Copy out each of the following lines word for word, without changing anything.

[Dataset records]
----------------------------------------
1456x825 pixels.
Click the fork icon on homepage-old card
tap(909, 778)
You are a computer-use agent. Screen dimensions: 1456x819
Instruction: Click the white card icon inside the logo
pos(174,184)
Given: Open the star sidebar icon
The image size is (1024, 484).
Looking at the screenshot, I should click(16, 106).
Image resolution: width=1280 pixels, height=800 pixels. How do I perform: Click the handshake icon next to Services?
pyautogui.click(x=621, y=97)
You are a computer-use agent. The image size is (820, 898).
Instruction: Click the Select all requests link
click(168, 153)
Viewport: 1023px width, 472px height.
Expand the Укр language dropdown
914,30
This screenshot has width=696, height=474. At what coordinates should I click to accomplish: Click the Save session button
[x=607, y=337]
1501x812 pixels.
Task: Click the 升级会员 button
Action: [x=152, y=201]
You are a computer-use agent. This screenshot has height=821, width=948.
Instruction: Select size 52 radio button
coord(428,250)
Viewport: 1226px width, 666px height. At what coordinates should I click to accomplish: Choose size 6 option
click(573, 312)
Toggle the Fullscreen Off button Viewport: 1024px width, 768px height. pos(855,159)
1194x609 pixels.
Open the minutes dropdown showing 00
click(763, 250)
----------------------------------------
> _SOLUTION TO THIS PROBLEM_
1456x825 pixels.
Click the fork icon on homepage-old card
tap(909, 778)
You are a computer-use agent. Screen dimensions: 1456x819
Instruction: Click the white card icon inside the logo
pos(174,184)
Given: Open the star sidebar icon
The image size is (1024, 484).
Looking at the screenshot, I should click(16, 106).
Image resolution: width=1280 pixels, height=800 pixels. How do I perform: Click the handshake icon next to Services?
pyautogui.click(x=621, y=97)
You are a computer-use agent. The image size is (820, 898).
Instruction: Click the Select all requests link
click(168, 153)
Viewport: 1023px width, 472px height.
Expand the Укр language dropdown
914,30
This screenshot has width=696, height=474. At what coordinates should I click to accomplish: Click the Save session button
[x=607, y=337]
1501x812 pixels.
Task: Click the 升级会员 button
Action: [x=152, y=201]
You are a computer-use agent. This screenshot has height=821, width=948.
Instruction: Select size 52 radio button
coord(428,250)
Viewport: 1226px width, 666px height. At what coordinates should I click to accomplish: Choose size 6 option
click(573, 312)
Toggle the Fullscreen Off button Viewport: 1024px width, 768px height. pos(855,159)
1194x609 pixels.
Open the minutes dropdown showing 00
click(763, 250)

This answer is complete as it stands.